* Records for this task
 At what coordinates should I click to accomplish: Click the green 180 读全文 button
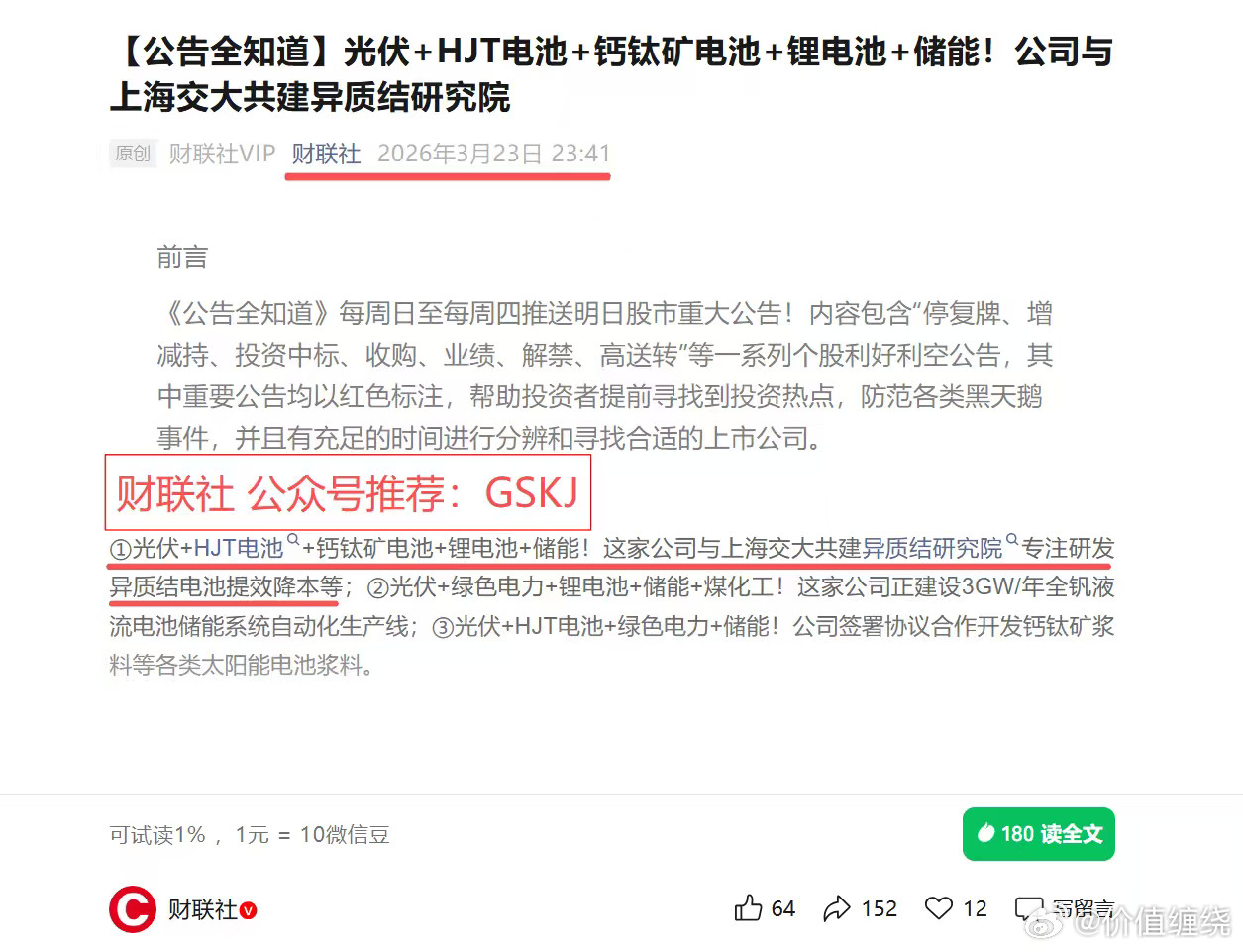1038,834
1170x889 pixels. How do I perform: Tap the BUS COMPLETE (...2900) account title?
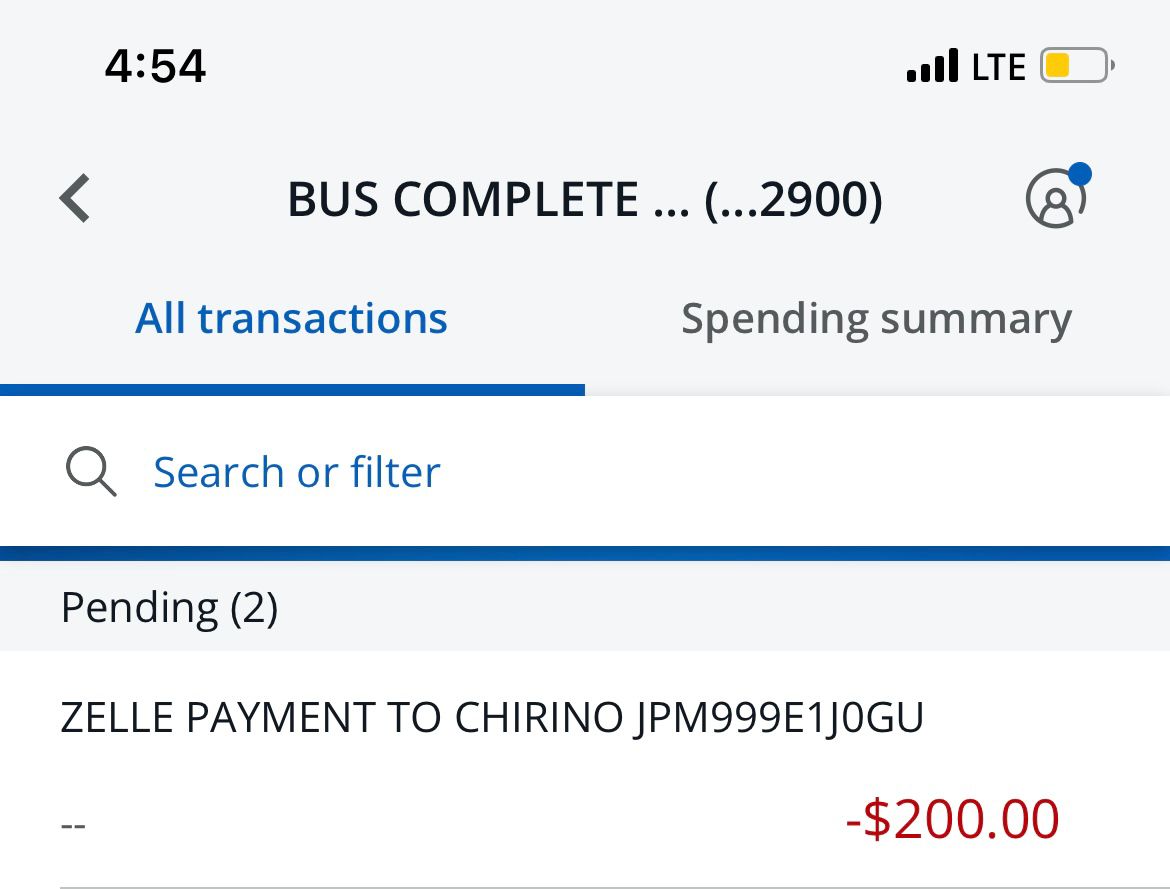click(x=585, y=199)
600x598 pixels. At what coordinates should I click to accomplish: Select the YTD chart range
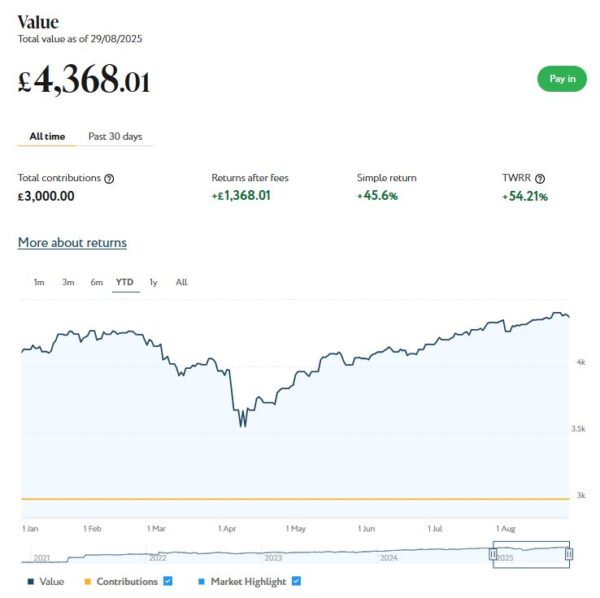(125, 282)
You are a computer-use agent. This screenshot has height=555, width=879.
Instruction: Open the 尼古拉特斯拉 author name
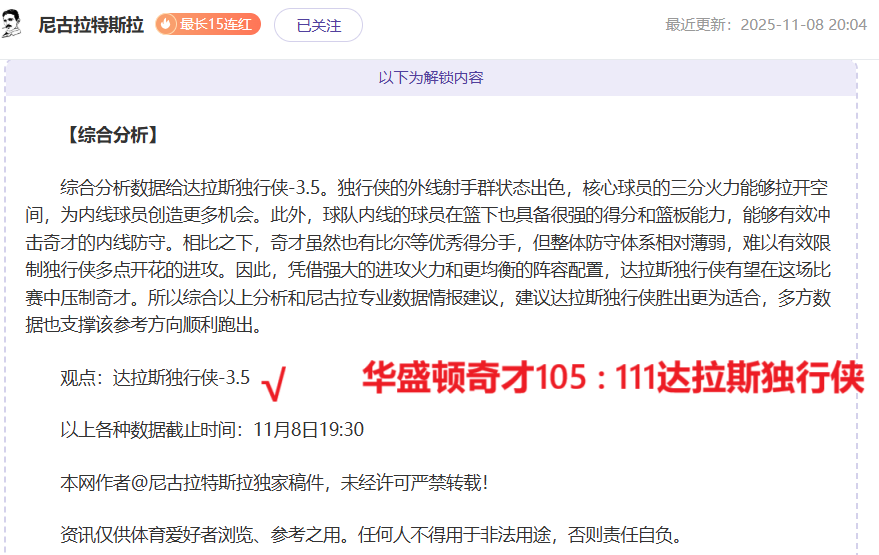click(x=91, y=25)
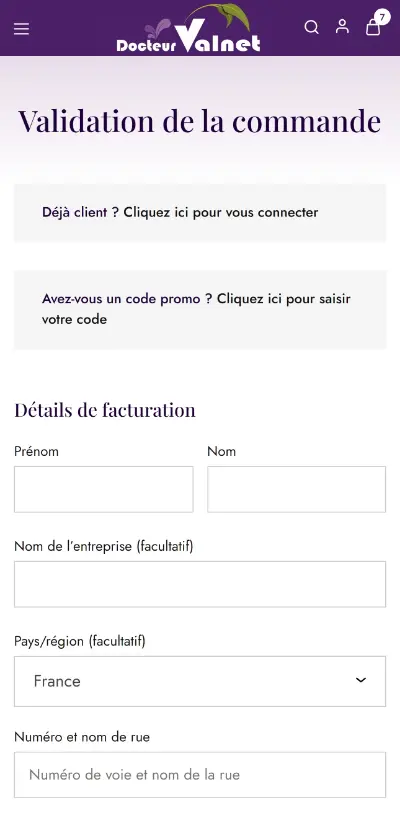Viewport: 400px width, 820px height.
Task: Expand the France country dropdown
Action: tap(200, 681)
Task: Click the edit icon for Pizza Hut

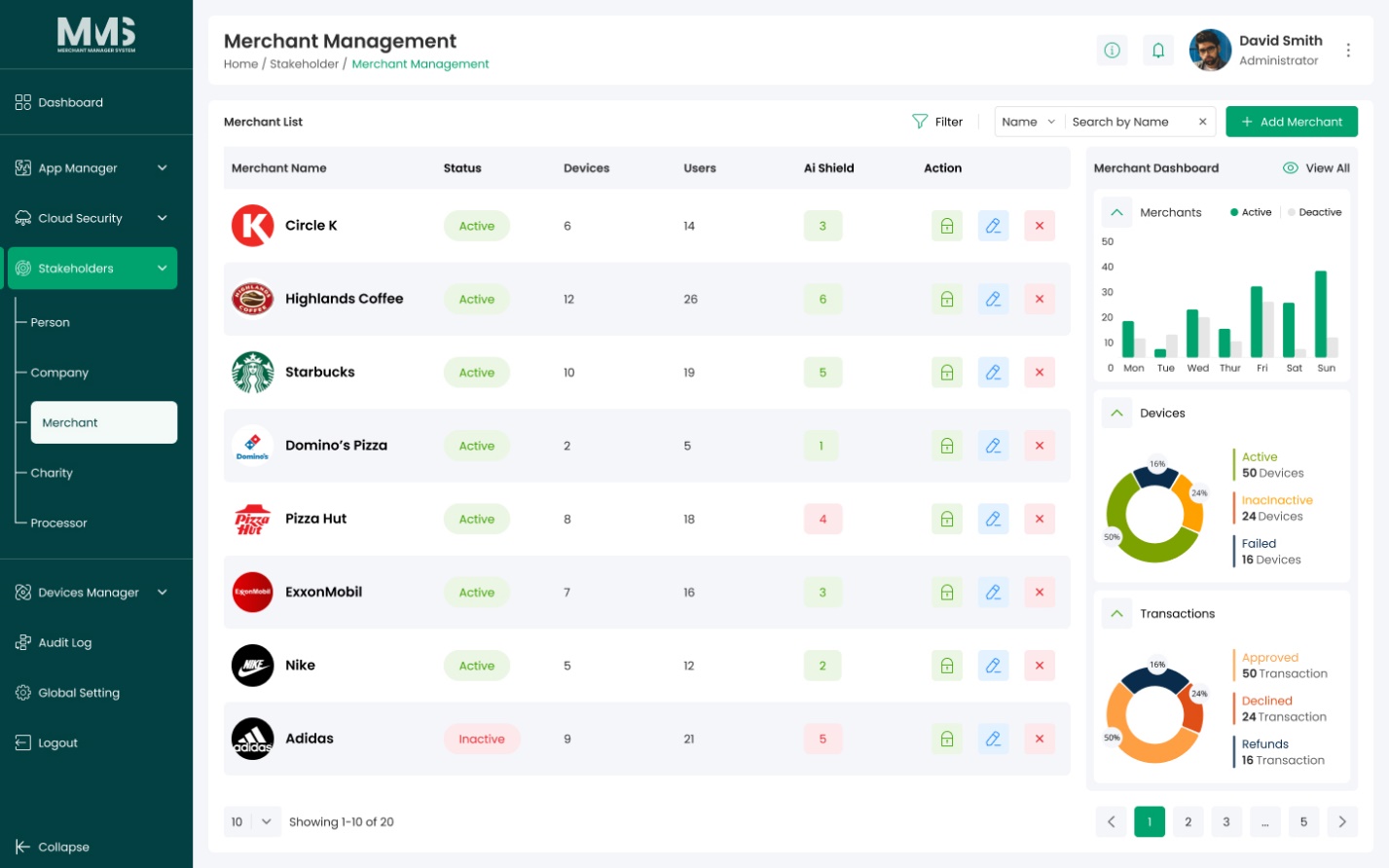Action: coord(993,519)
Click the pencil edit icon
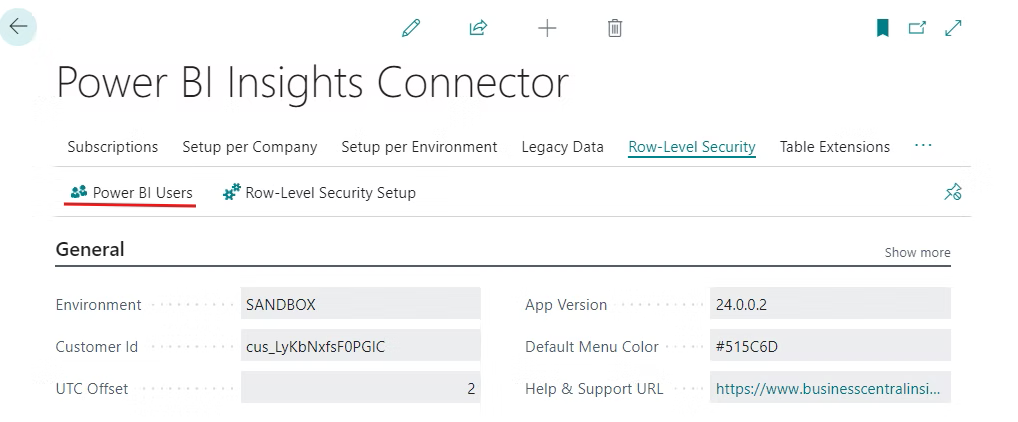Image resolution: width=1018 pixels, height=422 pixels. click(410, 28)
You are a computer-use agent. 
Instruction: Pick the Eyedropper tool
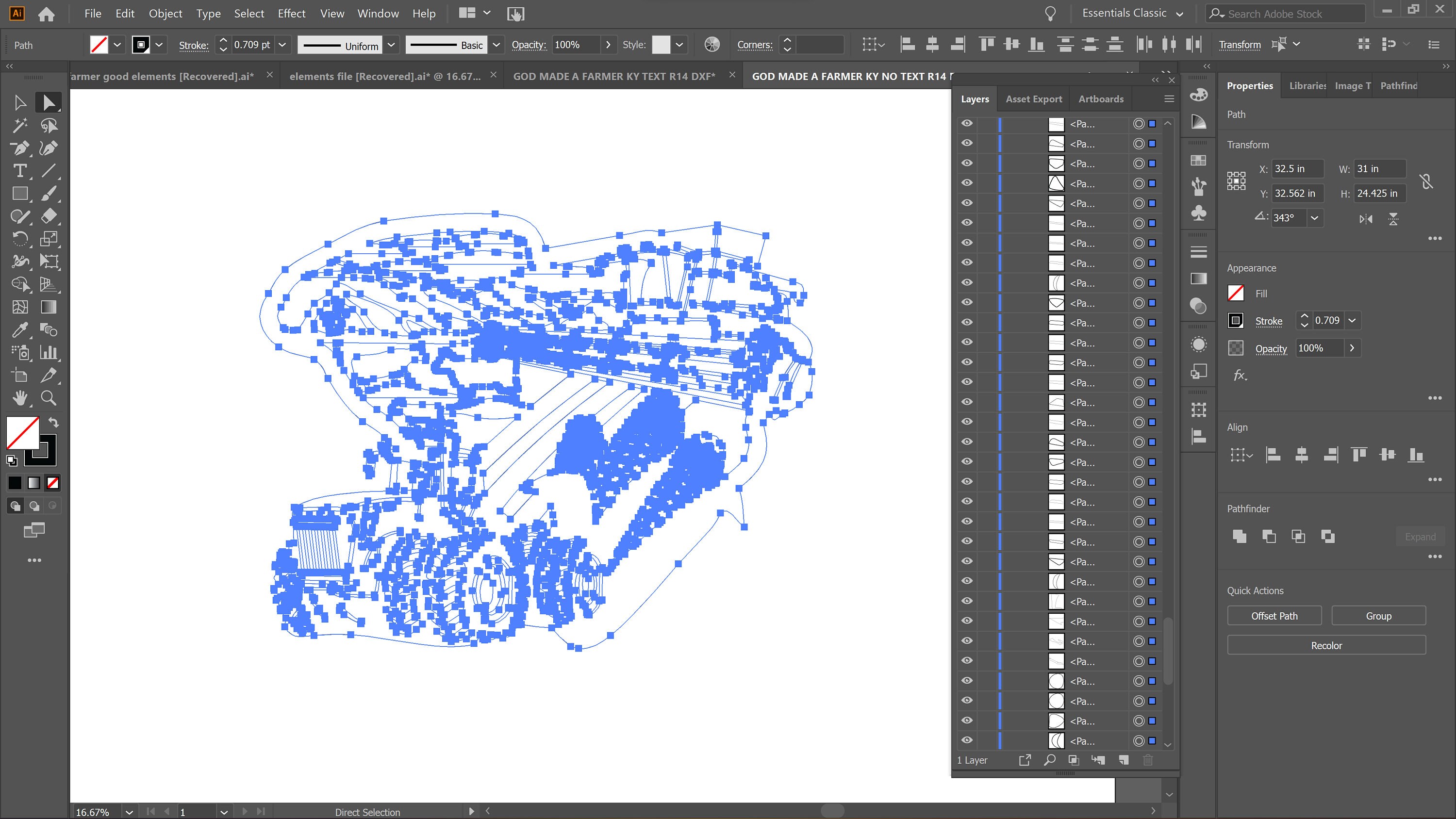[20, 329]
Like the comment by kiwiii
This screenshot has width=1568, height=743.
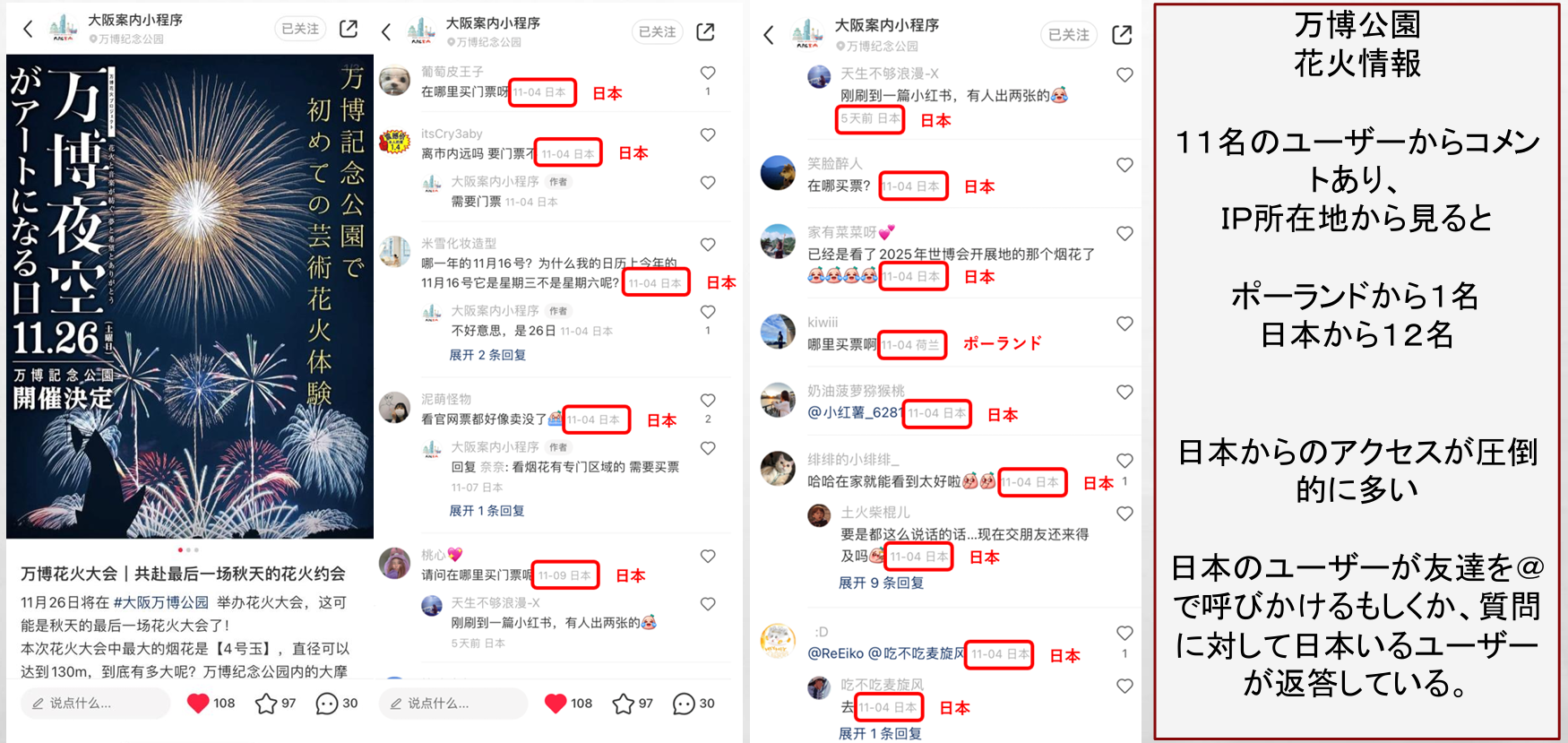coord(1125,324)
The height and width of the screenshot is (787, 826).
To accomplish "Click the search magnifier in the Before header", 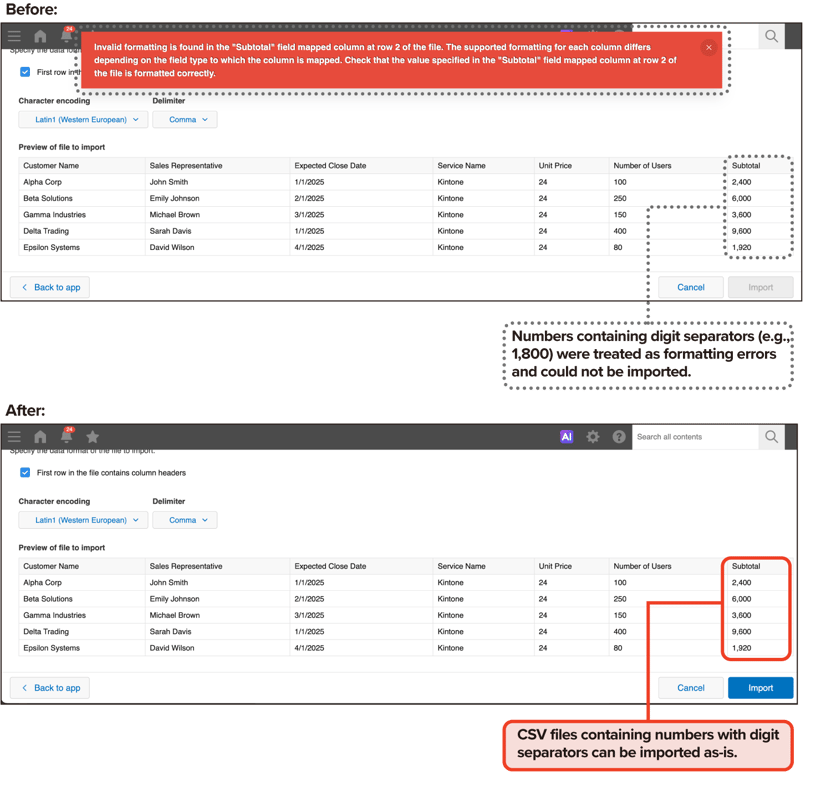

* Work to do
Filter the data above down to the lines that contain the word "computer", and copy each of those lines in full.

* Task result
You are a computer-use agent. This screenshot has height=555, width=879.
You are a computer-use agent. 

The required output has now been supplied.